【PAT 甲级】1001 A+B Format

1001 A+B Format (20)（20 分）

Calculate a + b and output the sum in standard format -- that is, the digits must be separated into groups of three by commas (unless there are less than four digits).

Input

Each input file contains one test case. Each case contains a pair of integers a and b where -1000000 <= a, b <= 1000000. The numbers are separated by a space.

Output

For each test case, you should output the sum of a and b in one line.
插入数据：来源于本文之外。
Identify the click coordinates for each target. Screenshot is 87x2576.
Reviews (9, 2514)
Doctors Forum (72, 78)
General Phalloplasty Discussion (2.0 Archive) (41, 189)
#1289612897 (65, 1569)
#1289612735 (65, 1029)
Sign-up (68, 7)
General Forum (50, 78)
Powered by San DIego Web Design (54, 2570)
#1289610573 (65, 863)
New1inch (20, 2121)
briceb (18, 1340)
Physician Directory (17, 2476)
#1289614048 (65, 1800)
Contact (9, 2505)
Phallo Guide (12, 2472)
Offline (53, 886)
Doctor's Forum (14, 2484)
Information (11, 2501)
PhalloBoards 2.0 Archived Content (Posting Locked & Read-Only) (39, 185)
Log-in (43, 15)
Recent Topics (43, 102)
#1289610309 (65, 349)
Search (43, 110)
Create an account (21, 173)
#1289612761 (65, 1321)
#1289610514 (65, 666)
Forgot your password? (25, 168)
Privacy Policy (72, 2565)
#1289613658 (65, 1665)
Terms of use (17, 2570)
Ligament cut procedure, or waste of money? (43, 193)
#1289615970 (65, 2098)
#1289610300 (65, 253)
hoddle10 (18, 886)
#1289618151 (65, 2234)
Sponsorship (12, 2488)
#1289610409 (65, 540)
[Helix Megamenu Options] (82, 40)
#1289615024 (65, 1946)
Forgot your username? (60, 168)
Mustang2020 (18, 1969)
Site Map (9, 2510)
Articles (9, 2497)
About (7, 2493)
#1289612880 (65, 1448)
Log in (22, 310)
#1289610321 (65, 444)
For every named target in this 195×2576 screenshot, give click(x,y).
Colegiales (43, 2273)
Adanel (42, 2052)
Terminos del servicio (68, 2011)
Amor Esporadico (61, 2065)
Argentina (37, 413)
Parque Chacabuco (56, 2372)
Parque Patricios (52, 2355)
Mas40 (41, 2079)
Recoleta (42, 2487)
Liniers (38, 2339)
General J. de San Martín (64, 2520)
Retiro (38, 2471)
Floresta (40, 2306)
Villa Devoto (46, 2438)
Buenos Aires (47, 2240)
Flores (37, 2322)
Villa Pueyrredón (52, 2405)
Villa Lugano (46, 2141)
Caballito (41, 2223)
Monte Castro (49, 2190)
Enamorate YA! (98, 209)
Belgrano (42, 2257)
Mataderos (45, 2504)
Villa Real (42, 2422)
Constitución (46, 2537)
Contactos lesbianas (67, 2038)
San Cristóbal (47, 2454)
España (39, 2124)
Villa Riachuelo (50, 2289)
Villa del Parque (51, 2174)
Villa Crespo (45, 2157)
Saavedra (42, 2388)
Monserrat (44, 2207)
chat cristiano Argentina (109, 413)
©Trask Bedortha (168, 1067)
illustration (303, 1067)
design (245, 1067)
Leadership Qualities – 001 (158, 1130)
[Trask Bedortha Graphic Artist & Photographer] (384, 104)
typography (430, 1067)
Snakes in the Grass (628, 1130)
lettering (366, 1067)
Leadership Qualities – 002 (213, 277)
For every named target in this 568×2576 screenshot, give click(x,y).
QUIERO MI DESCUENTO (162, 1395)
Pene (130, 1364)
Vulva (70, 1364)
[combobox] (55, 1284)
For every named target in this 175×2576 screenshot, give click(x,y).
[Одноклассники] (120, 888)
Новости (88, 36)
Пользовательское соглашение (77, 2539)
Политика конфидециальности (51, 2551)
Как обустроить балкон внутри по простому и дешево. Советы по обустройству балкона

The sum must be written in the standard format.

Sample Input

-1000000 9

Sample Output

-999,991

题目大意：求两个数的和，并用三位分节法表示结果。

注意这里用到了一个新的取整数位数的方法，参考：点击打开链接

	if(abs(sum)>1)
	{//取整数位数
	        len=1+(int)log10(abs(sum));
	}

我的完整代码如下：

#include <iostream>
#include <cmath>
#include <string>
using namespace std;
int main()
{
	int a,b,sum,i=1,temp,len=1;
	cin>>a>>b;

	sum=a+b;
	if(abs(sum)>1)
	{//取整数位数
	        len=1+(int)log10(abs(sum));
	}
	int *s= new int [len+2]; //动态分配数组
	
	if(sum==0)
	{//如果合为0，直接输出0
		cout<<'0';
		system("pause");
		return 0;
	}
	temp=sum;

	while(sum!=0)
	{//从个位开始逐位存入
		s[i]=sum%10;
		sum=sum/10;
		i++;
	}

	//输出
	if(temp<0)
	{
		cout<<'-';
	}
	for(int j=i-1;j>=1;j--)
	{
		if(j%3==0&&j!=i-1)
		{
			cout<<',';
		}
		cout<<abs(s[j]);
	}

        delete[] s;
	system("pause");
	return 0;
}